Actualmente, el sistema más perfeccionado es el láser Q-Switched, que dispara en nanosegundos y, de esta forma, confinan la lesión a la partícula de tinta produciendo muy poco daño en la piel circundante. Elimina la tinta roja, azul o verde oscuro, las más difíciles (el negro se borra mejor), dañando poco la piel. La novedad, no obstante, aún no ha aterrizado en España, pero en EE UU causa furor: se trata de una tinta desarrollada en Boston de pigmentos desechables con microesferas encapsuladas: en una sesión se logra borrar lo que con láser u otros se consigue en 10. Eso sí, el «arrepentimiento» puede costar desde 600 a 6.000 euros. Tiempo, dinero y recuerdo en forma de leve marca o hiperpigmentación. En última instancia, un «cover» o tatuaje que tape el anterior, algo que, gracias a las técnicas cada vez más perfeccionadas, comienza a estar out.

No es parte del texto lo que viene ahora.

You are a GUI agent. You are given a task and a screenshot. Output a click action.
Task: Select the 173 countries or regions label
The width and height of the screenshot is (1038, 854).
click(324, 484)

La generación de los anillos
Veintitrés son los «piecings» que han llegado a decorar el cuerpo de Christina Aguilera. Su favorito es el situado en uno de sus pezones. También lo es el de Nicole Richie, que ha comentado en alguna ocasión la incómoda situación que pasa cada vez que en un aeropuerto camina por el detector de metales. Pero éste es, de lejos, el más leve inconveniente para los amantes del «Body Art». «Los piercings pueden tener más complicaciones de las que se piensa, pues alteran la barrera epidérmica y pueden transmitir enfermedades sistémicas, como el VIH, hepatitis A, B o C, verrugas, originar eczemas o cicatrizar anómalamente», afirma el doctor López Estebaranz. Además, es uno de los casos más habituales de alergia al níquel. Aunque anillos y pendientes han experimentado un leve descenso en su popularidad, siguen adornando los ombligos de modelos, actrices y gente de a pie. Una premisa básica: que sean de calidad. Acero, oro de 14 quilates como mínimo o titanio son, sin duda, la mejor alternativa, según los expertos.